(Target position rows)
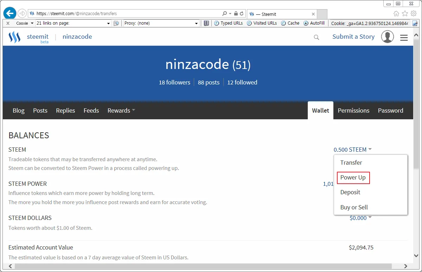Viewport: 422px width, 272px height.
Task: Expand the 0.500 STEEM balance dropdown
Action: 352,150
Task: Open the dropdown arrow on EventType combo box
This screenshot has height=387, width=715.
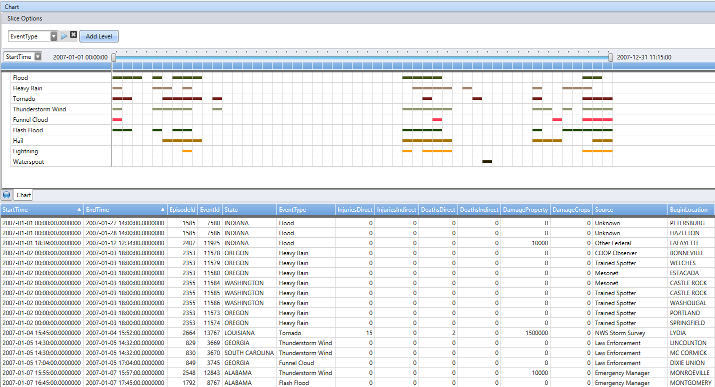Action: tap(53, 36)
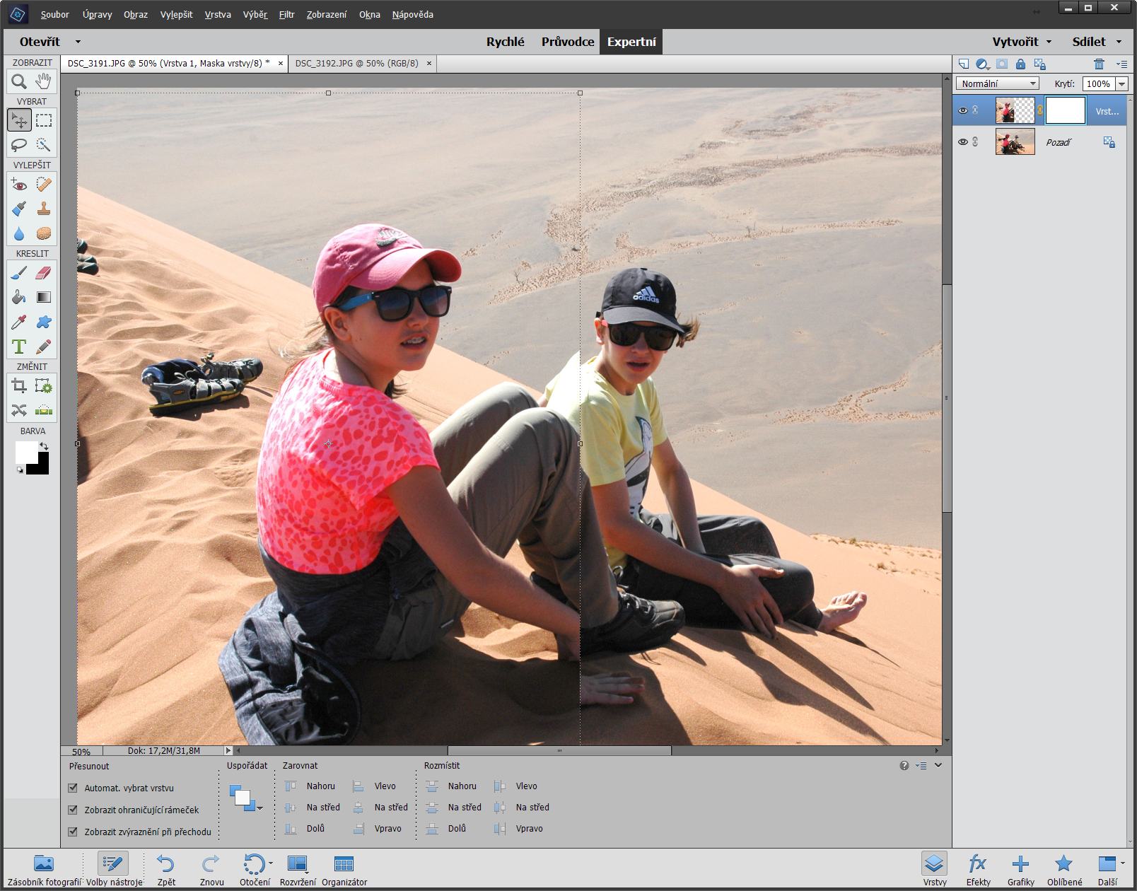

> WRITTEN PROBLEM
Rewrite the rows above, replacing "combo box" with "drop-down list" and leaving everything else unchanged. Leave the pictures out.

> ANSWER IN FULL
Viewport: 422px width, 272px height.
Task: Expand the 0.500 STEEM balance dropdown
Action: 352,150
Task: Open the dropdown arrow on EventType drop-down list
This screenshot has height=387, width=715.
Action: tap(53, 36)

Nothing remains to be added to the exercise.